**EXERCISE INSTRUCTIONS:** According to the news roundup below, on what date does the Natural History Museum's exhibition on extraterrestrial life open?

**EXTRACT:**
■ ■ ■ ■ ■ ■ ■

I suspect a lot of viewers will be delighted by “Lux”, an ambitious and bold stretch in storytelling that is quite unlike many things the series has done before. Indeed to find something as off-kilter as the Doctor and his companion confronting a cartoon character, being turned into cartoons themselves, and even contemplating their own fictional status, one has to go all the way back to 1968’s serial “The Mind Robber”. I positively adore that story, but I did not adore “Lux”, and I am struggling to pinpoint exactly why that is….

(8) SEE IT NOW. [Item by Steven French.] If any Filer is in London from mid-May they may want to check out this exhibition on extra-terrestrial life at the Natural History Museum: “’It blew us away’: how an asteroid may have delivered the vital ingredients for life on Earth” in the Guardian.

Several billion years ago, at the dawn of the solar system, a wet, salty world circled our sun. Then it collided, catastrophically, with another object and shattered into pieces.

One of these lumps became the asteroid Bennu whose minerals, recently returned to Earth by the US robot space probe OSIRIS-REx, have now been found to contain rich levels of complex chemicals that are critical for the existence of life.

“There were things in the Bennu samples that completely blew us away,” said Prof Sara Russell, cosmic mineralogist at the Natural History Museum in London, and a lead author of a major study in Nature of the Bennu minerals. “The diversity of the molecules and minerals preserved are unlike any extraterrestrial samples studied before.”

Results from this and other missions will form a central display at a Natural History Museum’s exhibition, Space: Could Life Exist Beyond Earth?, which opens on 16 May. It will be a key chance for the public to learn about recent developments in the hunt for life on other worlds, said Russell.

(9) NEW GERROLD NOVELLA. Starship Sloane has just published a new novella by David Gerrold, titled Here There Be Lawyers. It’s set on the colony world Praxis.  Available in print and eBook. David is the cover artist/designer for this one. 

Dar is a well-connected arbiter and Turtledome is comfortable enough. But the colony on Praxis requires his expertise in crafting a constitution—and he doesn’t really have a choice in the matter. Their objective is a bold one, and if they succeed, powerful interests and a highly lucrative, intergalactic economic system will be disrupted. Permanently. A world is at play, the stakes are high, and a corporate overlord will stop at nothing to protect its investment.

(10) MEMORY LANE.

■ ■ ■ ■ ■ ■ ■

**DATA EXCERPTS:**
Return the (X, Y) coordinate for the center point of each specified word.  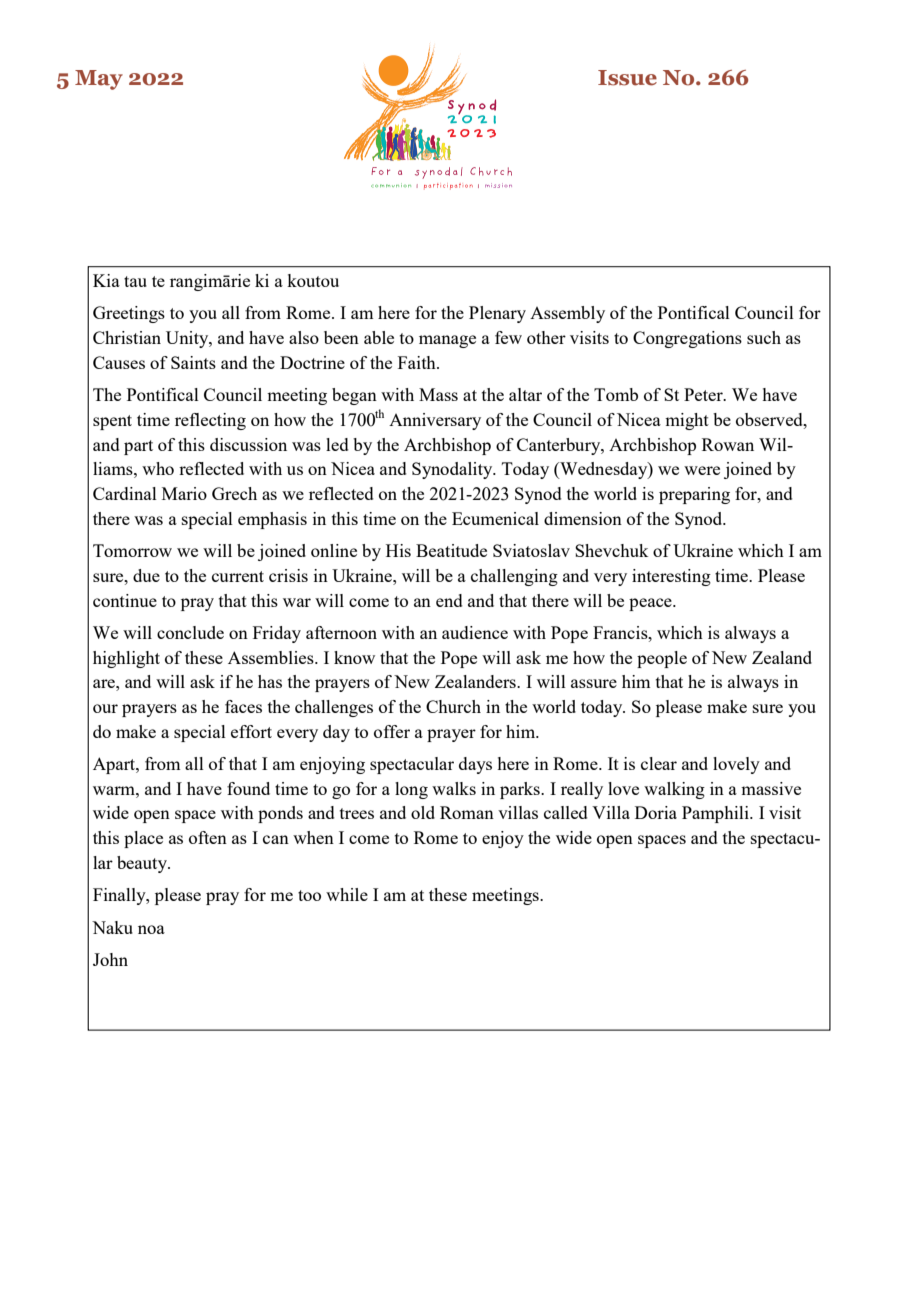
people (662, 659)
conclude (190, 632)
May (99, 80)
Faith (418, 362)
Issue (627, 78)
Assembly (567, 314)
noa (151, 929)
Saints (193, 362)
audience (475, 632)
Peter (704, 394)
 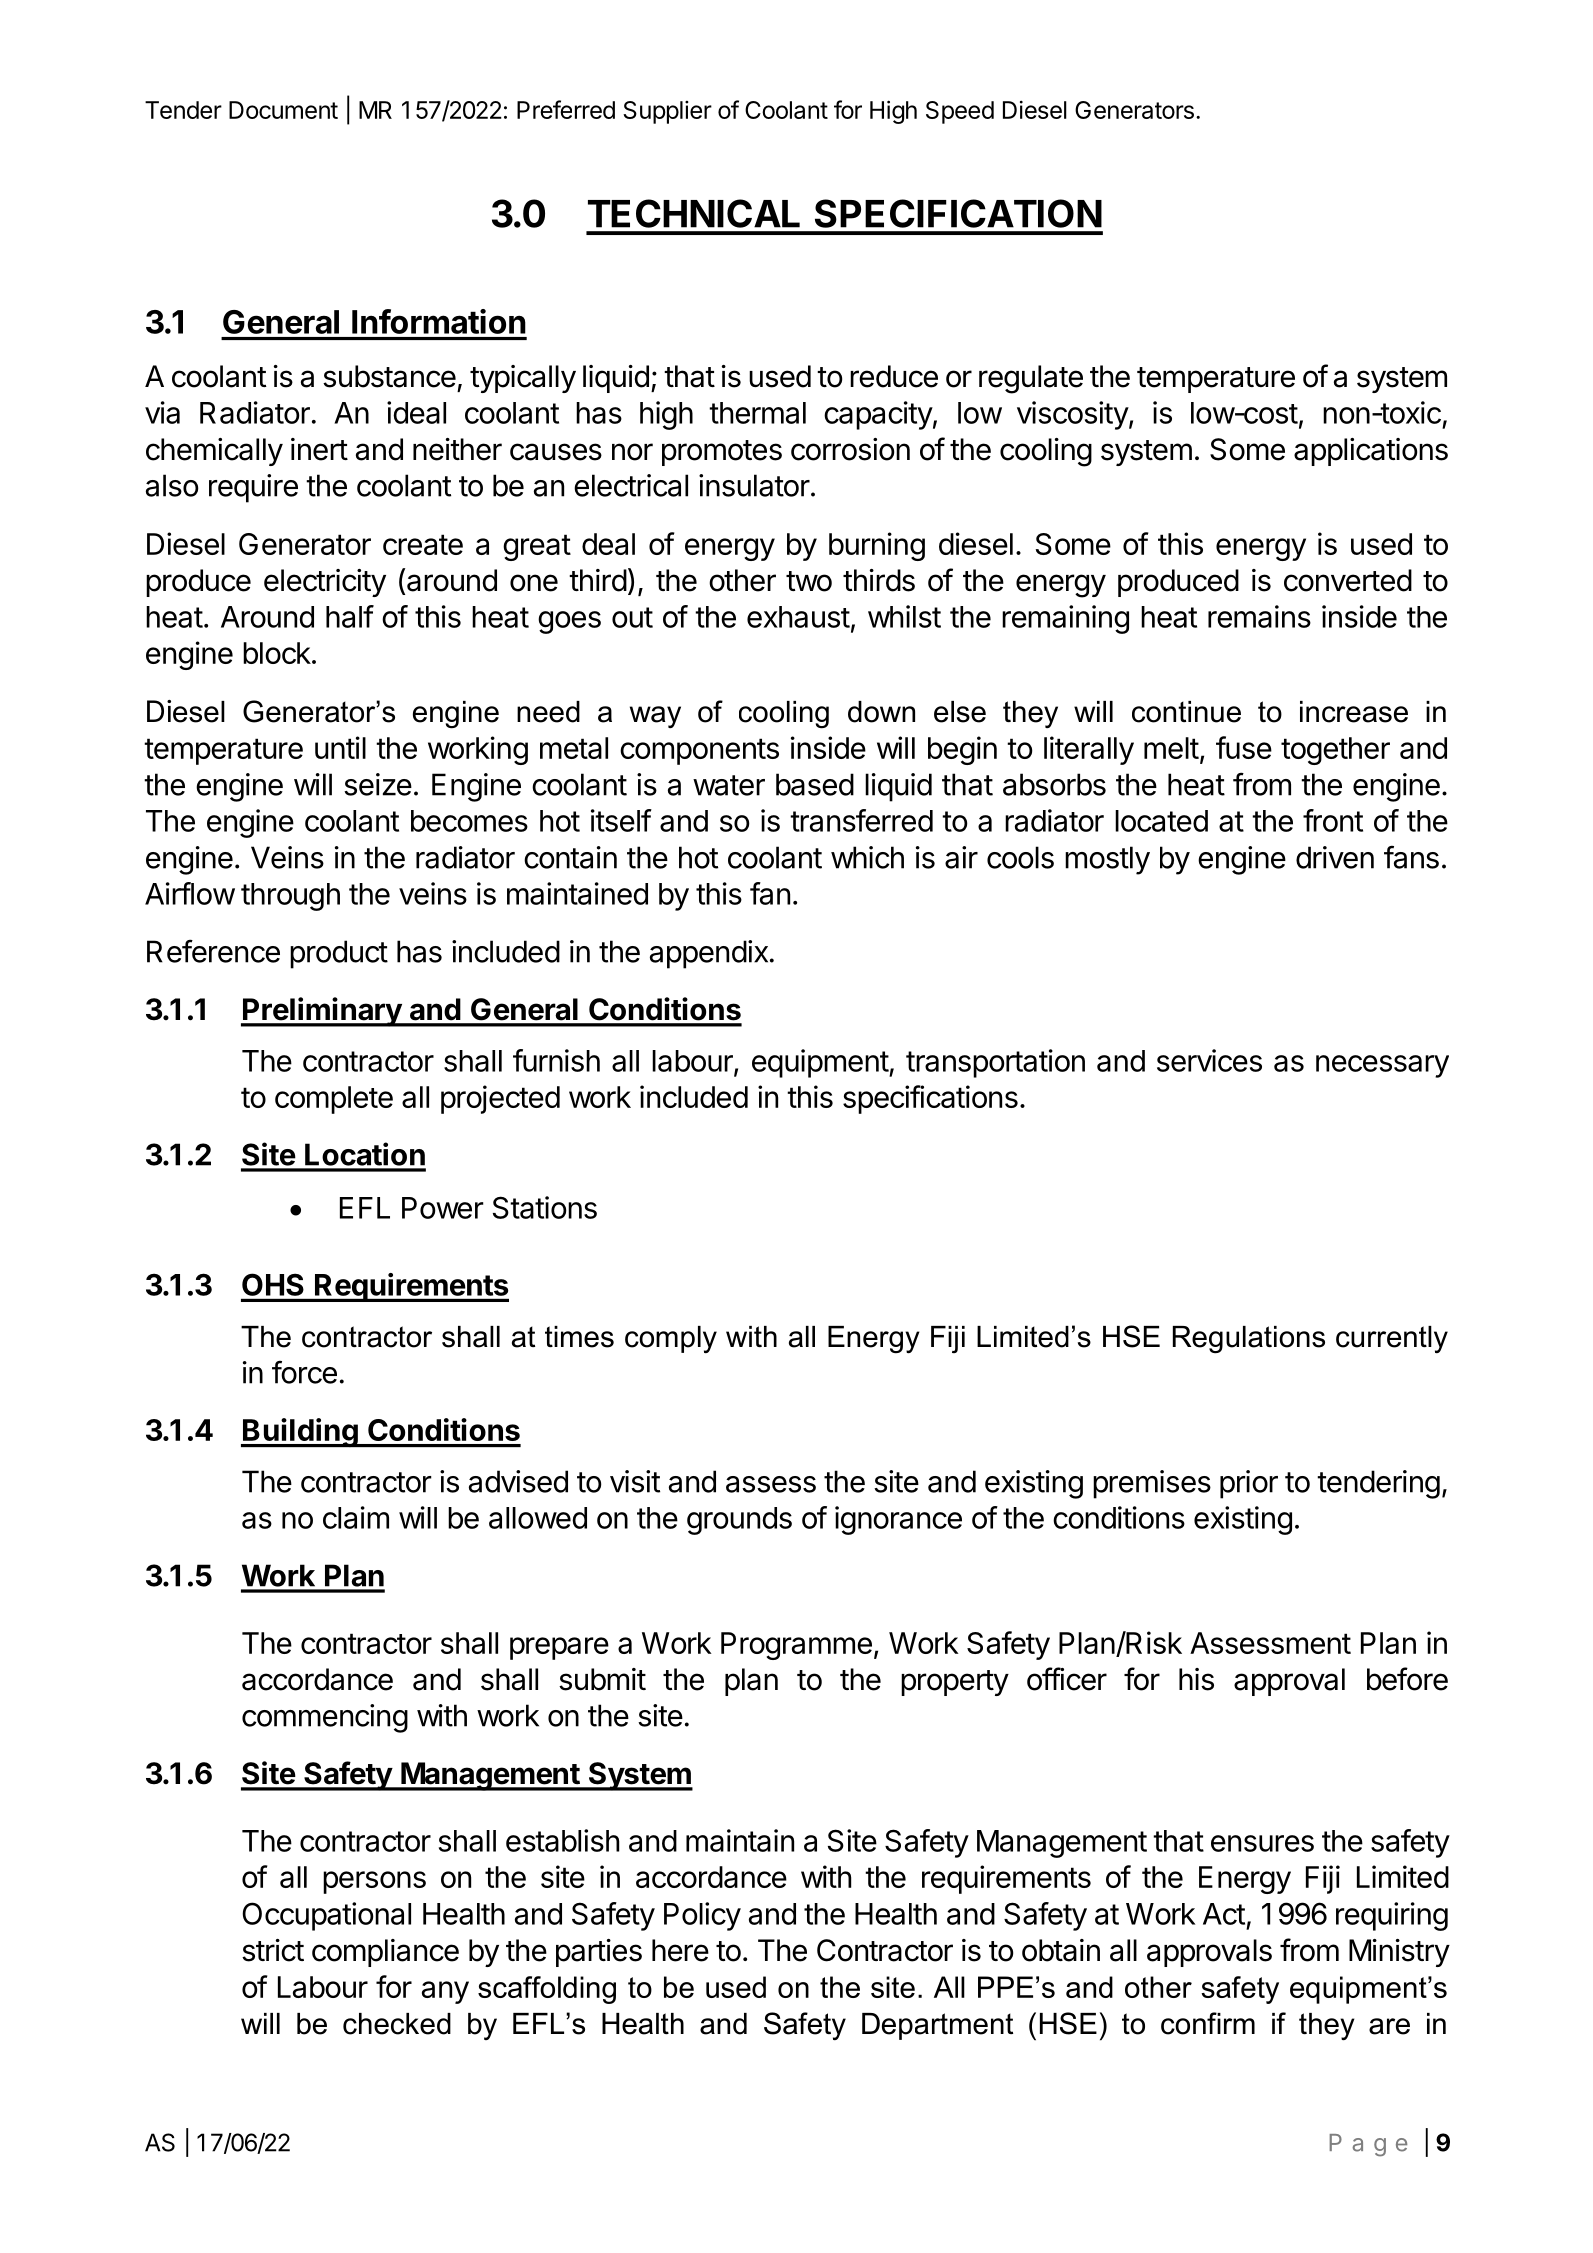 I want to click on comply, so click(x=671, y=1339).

■ ■ ■ ■ ■ ■ ■

**COMPLETED EXERCISE:** 16 May